When Fargo debuted in cinemas in 1996, it became an instant classic and catapulted the Coen Brothers into the spotlight.
The film was hailed as a modern masterpiece, with vaunted critic Roger Ebert declaring it to be one of the best films he had ever seen. It made close to $60,000,000 off a production budget of just $7,000,000 and earned Frances McDormand an Oscar for Best Actress and the Coens an Oscar for Best Original Screenplay.
In short, it was a hit and a TV adaptation was quickly put into production in 1997. Of course, we know now that the pilot went nowhere and it's only now that Fargo is enjoying a second life as a TV series. The original 1997 pilot resurfaced online recently and the story and casting behind it is pretty bizarre, to say the least.
To begin with, Marge Gunderson - the role made famous by McDormand - was played by Edie Falco, who audiences would know primarily as Carmela Soprano from The Sopranos. The TV pilot was set a month after the events of the original film, with Marge still pregnant and investigating the murder of a pharmacist who was shot by a complete stranger to help him jump a car battery.

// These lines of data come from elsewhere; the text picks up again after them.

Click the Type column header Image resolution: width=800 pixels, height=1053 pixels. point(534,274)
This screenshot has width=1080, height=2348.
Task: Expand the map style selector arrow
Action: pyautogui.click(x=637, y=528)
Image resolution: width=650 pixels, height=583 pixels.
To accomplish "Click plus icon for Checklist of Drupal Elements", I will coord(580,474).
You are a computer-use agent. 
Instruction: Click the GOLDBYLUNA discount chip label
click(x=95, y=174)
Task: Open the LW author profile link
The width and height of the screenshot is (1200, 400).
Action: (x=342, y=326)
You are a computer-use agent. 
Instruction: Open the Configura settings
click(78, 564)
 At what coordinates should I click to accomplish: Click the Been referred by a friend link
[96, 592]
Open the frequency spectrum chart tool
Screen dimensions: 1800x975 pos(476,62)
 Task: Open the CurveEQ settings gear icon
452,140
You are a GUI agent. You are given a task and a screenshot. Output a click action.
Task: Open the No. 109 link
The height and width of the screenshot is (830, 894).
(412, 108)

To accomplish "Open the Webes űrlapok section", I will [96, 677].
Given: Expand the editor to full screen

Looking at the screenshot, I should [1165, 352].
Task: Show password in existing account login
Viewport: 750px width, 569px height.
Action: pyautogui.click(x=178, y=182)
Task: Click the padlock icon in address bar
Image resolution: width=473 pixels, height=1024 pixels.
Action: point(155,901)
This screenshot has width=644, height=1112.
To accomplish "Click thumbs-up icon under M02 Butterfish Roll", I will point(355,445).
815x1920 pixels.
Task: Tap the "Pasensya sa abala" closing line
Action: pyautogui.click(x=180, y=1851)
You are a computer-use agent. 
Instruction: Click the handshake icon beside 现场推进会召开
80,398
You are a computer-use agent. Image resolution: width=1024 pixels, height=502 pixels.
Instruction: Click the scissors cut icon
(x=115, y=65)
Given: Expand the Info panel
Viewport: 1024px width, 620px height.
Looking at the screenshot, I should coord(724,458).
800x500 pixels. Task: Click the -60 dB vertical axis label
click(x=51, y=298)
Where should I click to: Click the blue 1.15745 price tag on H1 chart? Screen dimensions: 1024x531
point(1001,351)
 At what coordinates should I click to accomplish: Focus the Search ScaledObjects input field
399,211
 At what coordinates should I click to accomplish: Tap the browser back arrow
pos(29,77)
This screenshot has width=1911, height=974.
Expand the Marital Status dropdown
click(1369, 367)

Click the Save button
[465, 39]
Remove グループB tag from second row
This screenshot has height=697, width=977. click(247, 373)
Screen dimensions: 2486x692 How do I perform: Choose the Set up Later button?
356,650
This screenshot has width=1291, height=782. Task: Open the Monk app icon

The script of the pilot was written by Bruce Paltrow, who had previously worked as a writer / executive producer on '80s classic TV series St. Elsewhere and was the father of Gwyneth Paltrow. More interestingly was the pilot's director - Kathy Bates. Yes, that Kathy Bates. The Coen Brothers had nothing whatsoever to do with the pilot and weren't even listed as executive producers, something Noah Hawley rectified with the current FX series. The only person from the original film who was involved was Bruce Bohne, who played Marge's sidekick Lou.
Watching it now, it's clear why this particular Fargo didn't work and the more recent one did. Aside from the fact that the film managed to turn its overall cheapness into a part of its texture whereas the TV show just lived it with forcibly, there was also the mistake of casting Edie Falco in the role.
Even though we immediately associate her with The Sopranos, it's clear that she was wrong for the role and McDormand's performance casts a pretty big shadow. The current series was clever enough not to walk into the same trap, instead capturing the same tone and feel of the film and setting up a completely unique story in the same universe.
As failed pilots go, the 1997 Fargo isn't that bad. There's been far worse ones, including the fabled Game Of Thrones pilot that nobody has seen and the L.A. Confidential one with Kiefer Sutherland as Kevin Spacey's Jack Vincennes. It's more a kind of hubris, thinking that one of the best films ever made could be so casually continued without even bothering to consult or bring aboard the original creators.
The unaired pilot was only screened once, in 2003, on Canadian TV channel Trio - which, funnily enough, also aired the L.A. Confidential pilot mentioned earlier.
Some things fail for a number of reasons, some reasonable, some not so. The 1997 Fargo pilot is one of those things that fails for the right reasons.